EXCERPTED TEXT:

┏━━

When considering endangered wildlife species, their worthiness to be preserved is usually evaluated according to their ecological functions or plain charisma. With domestic animals, especially livestock, the use of an animal is directly linked to its chances of surviving. The German word for domestic animal Nutztier – use animal, illustrates this. Therefore, in order to preserve a use animal, it needs to be of use. Whether Swakara sheep are ecologically useful is highly debatable. In fact, many farms in southern Namibia bear the scars from overgrazing during the industry’s boom years, places where little or nothing grows and dead patches of land.

No one producing pelts presented a problem to the industry at a fundamental level. Pelt production made up the core product that the Swakara breed was optimised for and that tied together the narratives and knowledge practices of the industry. What use is a pelt sheep if no one is buying pelts? In the absence of ecological necessity, those invested in saving the Swakara breed believed that they needed to diversify their farming operations, raise other animals and market other products besides pelts.

┗━━

(Stored records)
┏━━

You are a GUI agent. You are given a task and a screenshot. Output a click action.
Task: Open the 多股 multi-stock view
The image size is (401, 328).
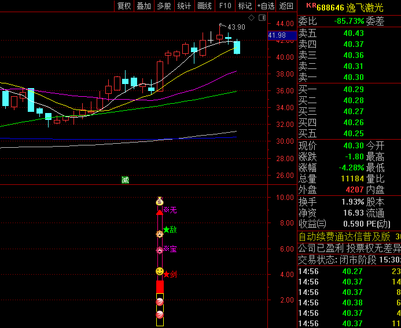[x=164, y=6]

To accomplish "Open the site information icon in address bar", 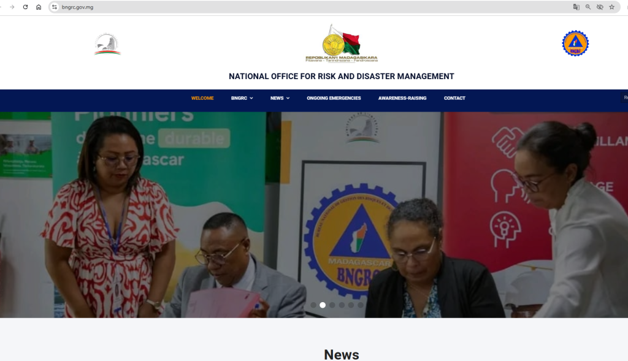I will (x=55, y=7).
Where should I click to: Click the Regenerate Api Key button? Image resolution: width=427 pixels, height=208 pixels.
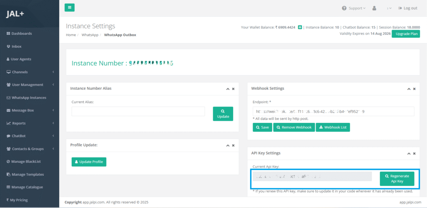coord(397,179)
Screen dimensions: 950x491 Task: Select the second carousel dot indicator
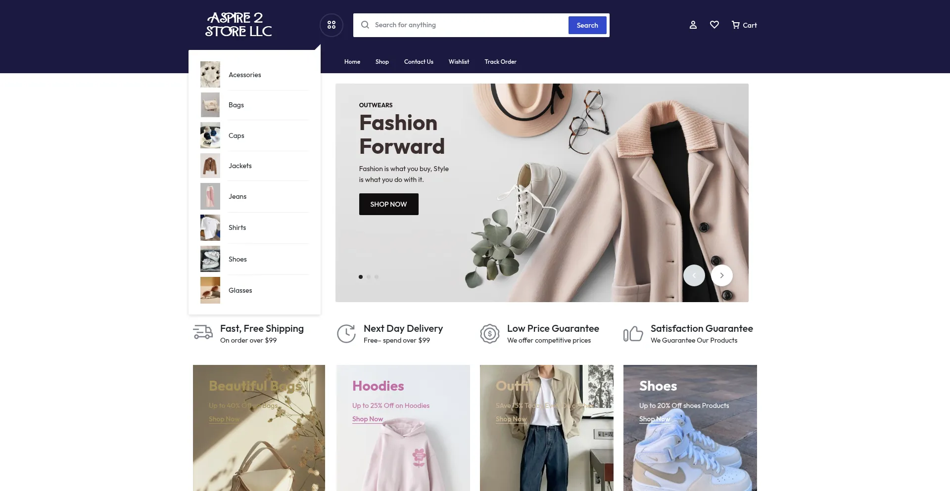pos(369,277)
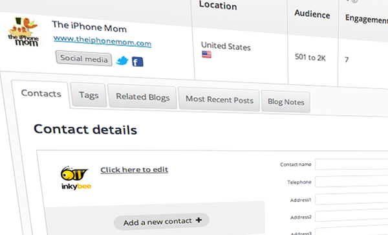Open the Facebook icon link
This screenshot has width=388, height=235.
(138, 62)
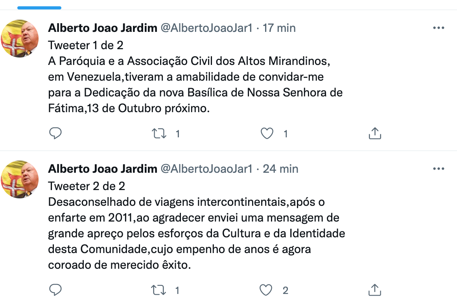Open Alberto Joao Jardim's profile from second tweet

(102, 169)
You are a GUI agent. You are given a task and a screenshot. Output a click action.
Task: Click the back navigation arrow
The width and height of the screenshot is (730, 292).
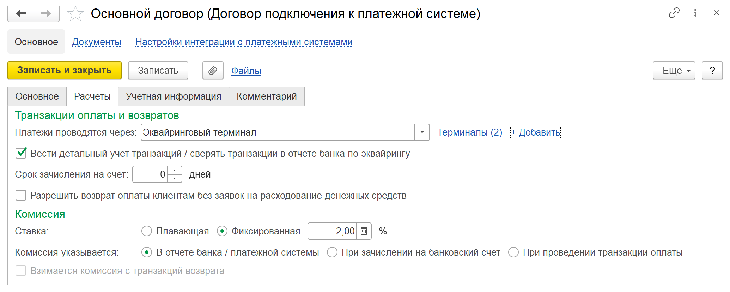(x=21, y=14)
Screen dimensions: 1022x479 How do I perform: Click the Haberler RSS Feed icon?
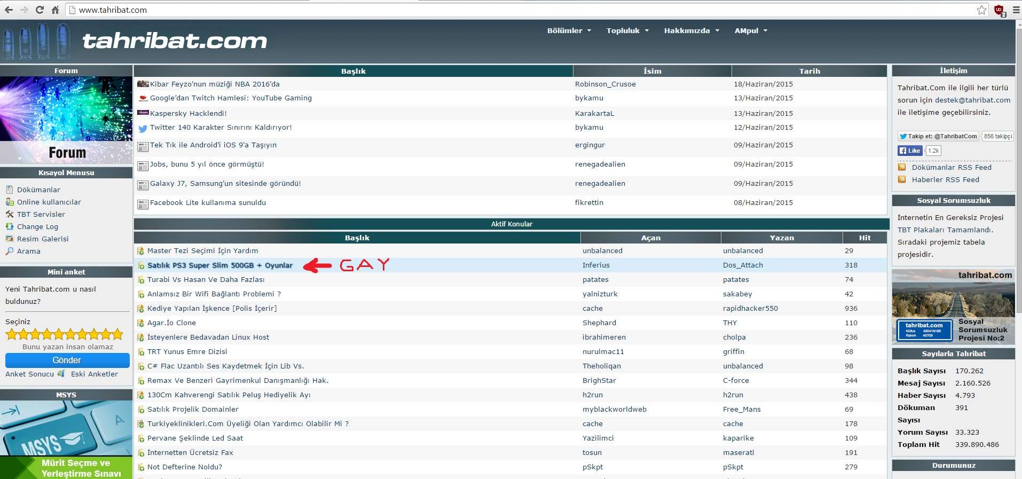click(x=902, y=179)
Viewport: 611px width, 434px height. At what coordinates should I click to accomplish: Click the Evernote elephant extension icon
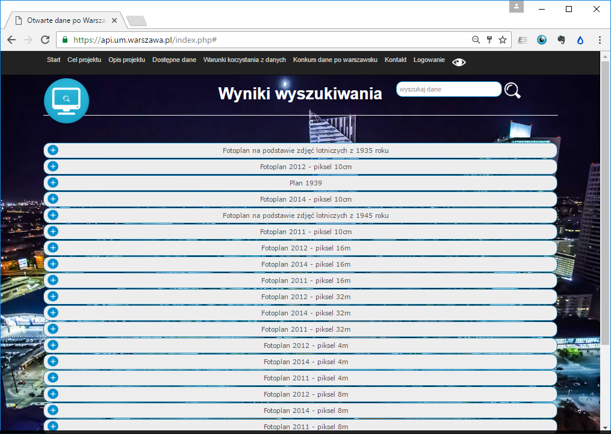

┗━━

WORK TO COMPLETE:
(1) Answer from the text on Swakara sheep:
(a) Which German word for domestic animal does it cite, and how does it translate that word?
(b) What do many farms in southern Namibia bear, according to it?
(c) What core product was the Swakara breed optimised for?
(2) List every step that, according to the text on Swakara sheep, those invested in saving the breed believed they needed to take.
(3) Extend the text on Swakara sheep with the passage that would come next.
The records are separate material and have no connection to the text on Swakara sheep.

RESULTS:
(1)
(a) Nutztier, translated as "use animal."
(b) Scars from overgrazing during the industry's boom years.
(c) Pelts (pelt production).

(2)
Diversify their farming operations
Raise other animals
Market other products besides pelts

(3)
Meat: The sheep of the future

Meat sheep farming was frequently invoked as both a means of survival and the potential end of Swakara. “Back in the 90s, the housewives saved Karakul.” This statement of a white commercial farmer near Grünau referred to the previous crisis of the industry. He claimed that what had allowed the industry to re-emerge after the first collapse of pelt prices and production was the fact that farmer’s wives had insisted on not selling all Karakul sheep but keeping some for personal consumption. That way, when prices started improving in the mid-2000s, several farmers still had small purebred Karakul flocks. Thus, there was still a certain degree of genetic diversity within the Swakara breed’s population which made it possible for farmers to restock and increase the scale of pelt production again. In this framing, it was Karakul meat that had ensured the continued presence of Karakul sheep on farms, which allowed pelt production to re-emerge. Back then, the flocks of Karakul ewes kept for the production of meat for private consumption created the conditions for a revival of Karakul fur production. On the other hand, in 2021, many farmers saw meat sheep farming as a replacement for Swakara. Among great scepticism concerning pelt markets, meat promised a more stable way forward.

The Swakara breed is not well suited for meat production. Focusing on meat production meant a radical shift in breeding direction away from the characteristics that defined the breed. The fastest way to achieve this was by crossbreeding Swakara ewes with meat sheep breeds such as the Dorper or Meatmaster breeds. Among different farmers, there was some ambivalence on whether Swakara as a meat sheep would still be Swakara. At his office in Karasburg, Carl, a white commercial and former Swakara farmer, explained this change in the following way. “The thing is Swakara as mutton doesn’t work. We are starting to genetically change Swakara, focus on mutton, less on pelt qualities. That will take 10 years or so. And it means we lose the thing that makes Swakara.”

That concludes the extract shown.